Они дошли до того места, где тропинка поворачивала к дому.

Дон Хосе поднял глаза и отсутствующим взглядом посмотрел на островки по центру реки.

— Вероятно, мне остается только надеяться, что ваше имя — это хорошее предзнаменование, — сказал он.

Глава 5

Позднее Мелисандра заглянула в кабинет дедушки и увидела его сидящим за письменным столом с взором, устремленным на прозрачное пресс-папье. Он даже не заметил, что гости используют свои портативные компьютеры.
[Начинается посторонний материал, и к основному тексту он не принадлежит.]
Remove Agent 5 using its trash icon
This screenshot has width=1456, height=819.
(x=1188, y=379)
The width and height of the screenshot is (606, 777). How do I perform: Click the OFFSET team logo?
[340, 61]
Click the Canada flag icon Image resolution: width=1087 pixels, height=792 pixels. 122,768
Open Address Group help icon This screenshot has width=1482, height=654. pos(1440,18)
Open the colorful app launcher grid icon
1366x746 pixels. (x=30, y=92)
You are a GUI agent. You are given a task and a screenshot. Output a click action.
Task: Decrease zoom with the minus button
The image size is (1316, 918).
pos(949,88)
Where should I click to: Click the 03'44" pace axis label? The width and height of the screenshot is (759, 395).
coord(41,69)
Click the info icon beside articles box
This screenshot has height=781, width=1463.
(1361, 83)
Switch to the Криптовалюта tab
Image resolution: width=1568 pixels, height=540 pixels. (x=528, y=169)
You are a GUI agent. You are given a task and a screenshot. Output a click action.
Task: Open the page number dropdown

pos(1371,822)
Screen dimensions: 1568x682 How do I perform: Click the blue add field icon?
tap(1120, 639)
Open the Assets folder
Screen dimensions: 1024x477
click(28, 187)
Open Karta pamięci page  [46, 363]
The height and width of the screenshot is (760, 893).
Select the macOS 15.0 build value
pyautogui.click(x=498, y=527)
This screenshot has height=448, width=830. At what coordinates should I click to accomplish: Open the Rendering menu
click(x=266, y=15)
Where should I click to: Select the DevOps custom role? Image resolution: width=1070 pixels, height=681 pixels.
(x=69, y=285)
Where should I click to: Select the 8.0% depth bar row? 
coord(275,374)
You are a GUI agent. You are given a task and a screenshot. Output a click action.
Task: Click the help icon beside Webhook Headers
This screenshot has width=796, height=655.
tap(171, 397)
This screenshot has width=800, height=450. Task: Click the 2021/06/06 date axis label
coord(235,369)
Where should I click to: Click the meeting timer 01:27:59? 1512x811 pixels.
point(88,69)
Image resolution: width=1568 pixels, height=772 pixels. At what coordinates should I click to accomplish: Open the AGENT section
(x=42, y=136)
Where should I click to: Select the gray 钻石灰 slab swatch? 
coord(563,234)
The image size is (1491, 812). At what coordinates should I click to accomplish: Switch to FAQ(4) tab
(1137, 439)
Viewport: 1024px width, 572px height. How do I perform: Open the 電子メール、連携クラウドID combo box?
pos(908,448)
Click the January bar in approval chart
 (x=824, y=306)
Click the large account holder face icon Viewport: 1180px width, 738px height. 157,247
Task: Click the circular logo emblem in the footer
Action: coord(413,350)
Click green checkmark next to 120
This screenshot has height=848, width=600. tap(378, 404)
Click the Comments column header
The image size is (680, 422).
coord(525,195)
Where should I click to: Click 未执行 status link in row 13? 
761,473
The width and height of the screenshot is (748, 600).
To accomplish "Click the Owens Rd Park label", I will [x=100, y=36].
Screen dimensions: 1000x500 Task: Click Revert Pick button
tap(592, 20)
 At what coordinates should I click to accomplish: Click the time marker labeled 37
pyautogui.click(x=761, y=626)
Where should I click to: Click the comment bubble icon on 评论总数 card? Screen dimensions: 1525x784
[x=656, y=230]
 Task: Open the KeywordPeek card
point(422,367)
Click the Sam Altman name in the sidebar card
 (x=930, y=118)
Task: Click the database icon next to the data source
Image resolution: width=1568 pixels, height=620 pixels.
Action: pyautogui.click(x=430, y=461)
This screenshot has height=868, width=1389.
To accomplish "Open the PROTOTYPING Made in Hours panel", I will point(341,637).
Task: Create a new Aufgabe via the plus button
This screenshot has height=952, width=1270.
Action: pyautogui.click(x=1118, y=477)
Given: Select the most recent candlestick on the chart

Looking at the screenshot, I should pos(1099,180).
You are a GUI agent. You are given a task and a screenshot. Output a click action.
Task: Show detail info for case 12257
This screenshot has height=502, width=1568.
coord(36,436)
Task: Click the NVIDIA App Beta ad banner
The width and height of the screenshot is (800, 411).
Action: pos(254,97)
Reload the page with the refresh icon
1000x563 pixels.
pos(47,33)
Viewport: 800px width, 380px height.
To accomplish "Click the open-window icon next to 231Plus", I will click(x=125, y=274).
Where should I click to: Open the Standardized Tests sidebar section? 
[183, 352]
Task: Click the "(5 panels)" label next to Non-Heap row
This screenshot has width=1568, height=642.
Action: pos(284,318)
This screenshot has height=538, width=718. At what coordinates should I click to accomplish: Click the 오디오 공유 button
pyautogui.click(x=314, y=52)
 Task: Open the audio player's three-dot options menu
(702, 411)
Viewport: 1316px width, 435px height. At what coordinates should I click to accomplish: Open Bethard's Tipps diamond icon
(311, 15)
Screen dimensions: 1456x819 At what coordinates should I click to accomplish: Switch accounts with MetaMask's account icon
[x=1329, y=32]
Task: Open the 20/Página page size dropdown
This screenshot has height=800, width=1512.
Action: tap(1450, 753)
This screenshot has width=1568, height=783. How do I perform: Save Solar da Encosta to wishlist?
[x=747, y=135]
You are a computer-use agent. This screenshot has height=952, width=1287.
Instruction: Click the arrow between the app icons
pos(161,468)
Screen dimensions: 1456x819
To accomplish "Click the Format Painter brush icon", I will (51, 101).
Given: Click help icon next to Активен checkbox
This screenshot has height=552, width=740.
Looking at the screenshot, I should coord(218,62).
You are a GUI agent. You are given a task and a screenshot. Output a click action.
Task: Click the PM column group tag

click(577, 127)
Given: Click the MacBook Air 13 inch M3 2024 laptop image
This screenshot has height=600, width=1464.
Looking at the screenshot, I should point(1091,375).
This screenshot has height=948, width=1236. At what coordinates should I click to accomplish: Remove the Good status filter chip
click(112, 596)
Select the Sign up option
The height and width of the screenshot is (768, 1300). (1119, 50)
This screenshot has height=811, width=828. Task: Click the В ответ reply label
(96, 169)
Событие такого рода он никогда прежде не оставил бы без внимания, описывал бы круги вокруг них с видом настойчивым и заинтригованным, как только он один умел делать. Мелисандра посмотрела на него еще какое-то время, стоя в дверях. Было бы страшно прощаться с ним. Ее дедушка стар. Возможно, по возвращении она уже не застанет его в живых. Но ей нужно собираться в путь.

Она вышла из дома и направилась на круглую площадку, где заканчивалась гравийная дорога, проходившая через поместье и соединявшая его с окрестными домами. В центре площадки красовался старый и ржавый трактор, весь обвитый голубыми колокольчиками вьюнка. Это был своего рода монумент, который дедушка задумал поместить здесь в память о бабушке, первому, единственному и последнему человеку, кто управлял этой машиной. Под навесом по правую сторону находилась другая реликвия имения: электроджип SAM, подарок правительства. Мелисандра села за руль и тронулась, оставляя позади облако пыли.

Она нашла Хоакина в каучуковом лесу, снова ремонтирующим трубопровод для подачи воды в курятник. Увидела, как он идет в ее сторону, снимая соломенную шляпу.

— Что тебя сюда привело?

— Завтра я уезжаю, Хоакин, — сказала она. — Я хочу, чтобы между нами не осталось никаких недомолвок.

Они молча стояли друг напротив друга. Хоакин вытащил из-под ремня голубой платок, большой и грязный, и вытер пот, не глядя в ее сторону.

— Твой дедушка в любой момент может умереть. Ты об этом подумала?

— Он не умрет, — ответила она. — Не шантажируй меня.

— Ты могла бы подождать, пока он умрет. Приедут другие люди, знаешь. Этот журналист не единственный.